Biological activity and antitumor effect of long-acting recombinant human interleukin-2 drug.
- Author:
Xuejun LIANG
1
;
Fengxia ZHANG
1
;
Ting JIN
1
;
Jingjing ZHU
1
Author Information
1. Novocodex Biopharmaceuticals Company Limited, Shaoxing 312000, Zhejiang, China.
- Publication Type:Journal Article
- Keywords:
Immunotherapy;
Non-natural amino acids;
Recombinant interleukin 2
- MeSH:
Interleukin-2/pharmacokinetics*;
Animals;
Mice;
Humans;
Recombinant Proteins/pharmacology*;
Polyethylene Glycols/chemistry*;
Cell Line, Tumor;
Antineoplastic Agents/pharmacokinetics*;
Signal Transduction/drug effects*;
STAT5 Transcription Factor/metabolism*;
Interleukin-2 Receptor alpha Subunit/metabolism*;
Interleukin-2 Receptor beta Subunit/metabolism*
- From:
Journal of Peking University(Health Sciences)
2025;57(2):253-261
- CountryChina
- Language:Chinese
-
Abstract:
OBJECTIVE:To investigate the biological activity and antitumor effect of pegylated recombinant human interleukin 2 (PEG-rhIL-2) obtained by site-specific conjugation of polyethylene glycol (PEG) with non-natural amino acids, and to explore its antitumor mechanism.

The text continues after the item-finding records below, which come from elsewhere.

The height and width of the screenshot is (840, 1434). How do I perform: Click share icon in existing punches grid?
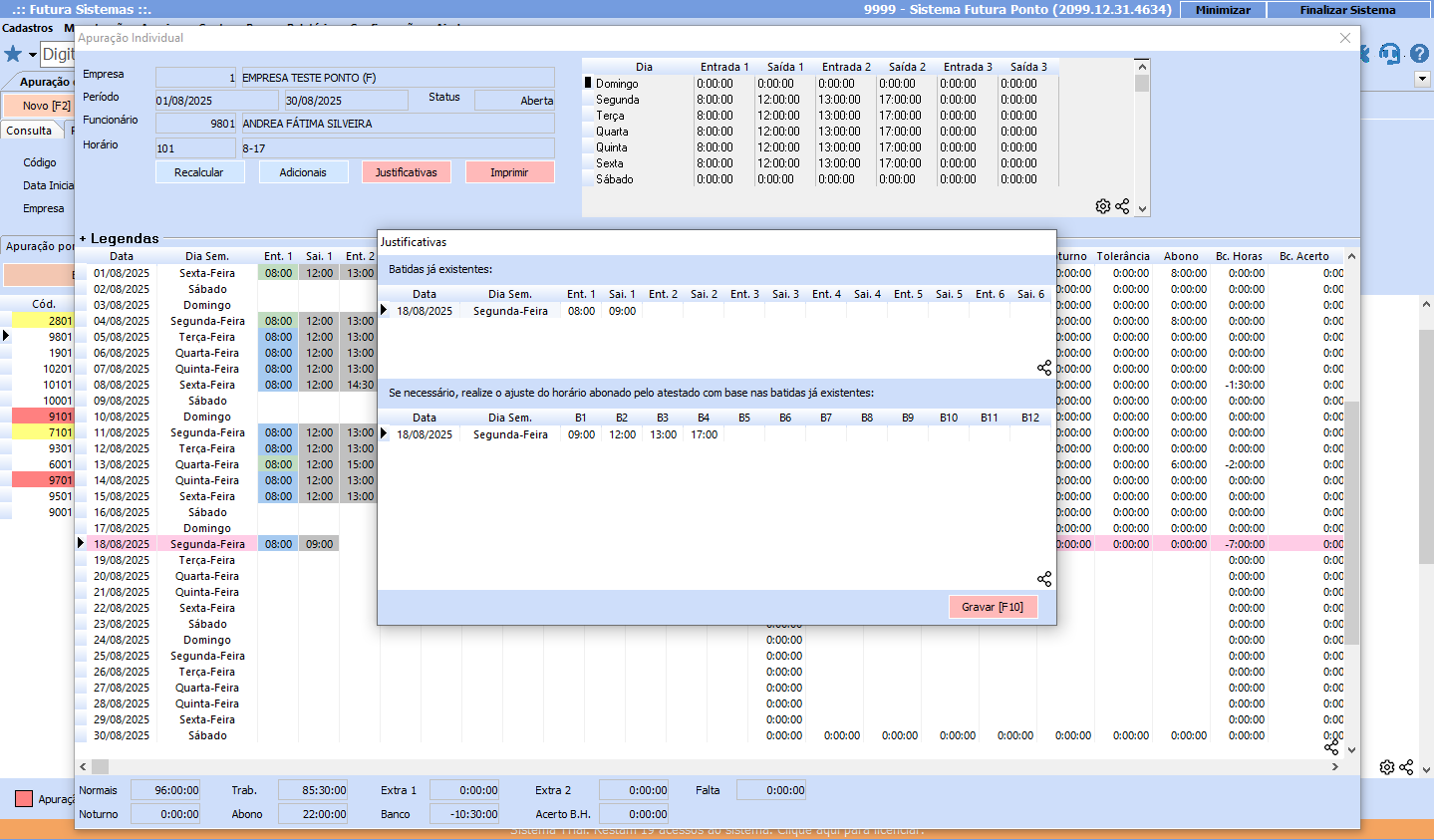pos(1043,368)
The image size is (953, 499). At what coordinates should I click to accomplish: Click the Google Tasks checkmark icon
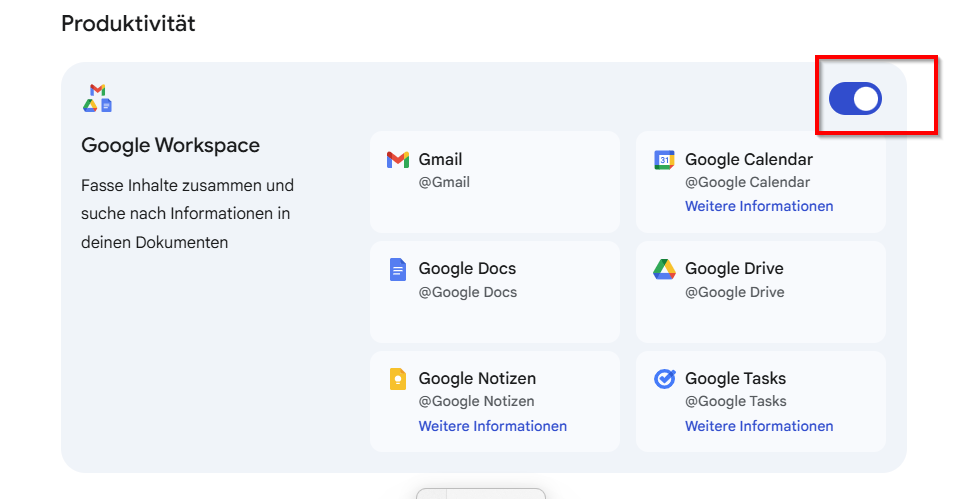(664, 379)
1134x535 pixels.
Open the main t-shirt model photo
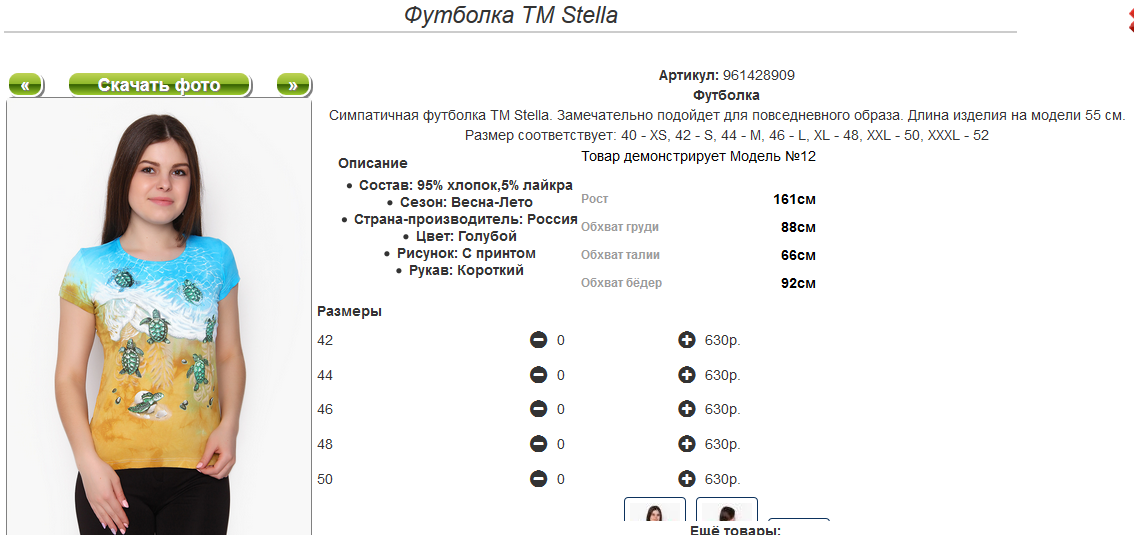tap(159, 320)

METHODS:The binding activities of PEG-rhIL-2 at three different sites (T41, Y45, and V91) to human interleukin 2 receptors α (IL-2Rα) and β (IL-2Rβ) and were detected by surface plasmon resonance (SPR) technology. Western blot was used to detect the levels of the Janus kinase-signal transducer and activator of transcription 5 (JAK-STAT5) signaling pathway activated by different doses of rhIL-2 and PEG-rhIL-2 in CTTL-2 and YT cells. Blood was collected after a single administration in mice to detect the drug concentration at different time points and evaluate the pharmacokinetic parameters of Y45-PEG-rhIL-2. Mouse hepatoma cell line Hepa1-6, pancreatic cancer cell line Pan-02, and colon cancer cell line MC-38 were selected. Tumor models were constructed in C57BL/6 mice. Different doses of Y45-PEG-rhIL-2 and excipient control were administrated respectively to evaluate the tumor suppression effect of the drug. In the MC-38 colon cancer model, the tumor suppression effect of Y45-PEG-rhIL-2 combined with anti-programmed death-1 (PD-1) monoclonal antibody was evaluated. Hepa1-6 mouse tumor models were constructed and rhIL-2, Y45-rhIL-2 and Y45-PEG-rhIL-2 were administrated respectively. The proportion of tumor-infiltrating lymphocytes was analyzed by flow cytometry.
RESULTS:The SPR detection results showed that the binding activities of PEG-rhIL-2 to IL-2Rα/IL-2Rβ were both reduced. The affinity of Y45-PEG-rhIL-2 to IL-2Rα was reduced to approximately 1/250, and its affinity to IL-2Rβ was reduced to 1/3. Western blot results showed that the activity of Y45-PEG-rhIL-2 in stimulating JAK-STAT5 signaling in CTLL-2 cells expressing heterotrimeric IL-2 receptor complex IL-2Rαβγwas reduced to approximately 1/300, while its activity in YT cells expressing heterodimeric IL-2 receptor complex IL-2Rβγwas reduced to approximately 1/3. The pharmacokinetic evaluation after a single dose in the mice showed that the elimination half-life of Y45-PEG-rhIL-2 was 17.7 h. Y45-PEG-rhIL-2 has pharmacokinetic characteristics superior to those of rhIL-2. Y45-PEG-rhIL-2 showed dose-dependent tumor suppression activity, and the combination of Y45-PEG-rhIL-2 and anti-PD-1 antibody had a better tumor-inhibiting effect than the single use of Y45-PEG-rhIL-2 or anti-PD-1 antibody. Flow cytometry analysis demonstrated that 72 h after the administration of Y45-PEG-rhIL-2, the proportion of tumor-infiltrating cytotoxic T lymphocytes (CD8+T cells) increased by 86.84%. At 120 h after administration, the ratio of CD8+T cells to regulatory T cells (Treg) increased by 75.10%.
CONCLUSION:Y45-PEG-rhIL-2 obtained by site-specific conjugation via non-natural amino acids changed its receptor binding activity and inhibited tumor growth in dose-dependent manner in multiple tumor models by regulating CD8+T cells.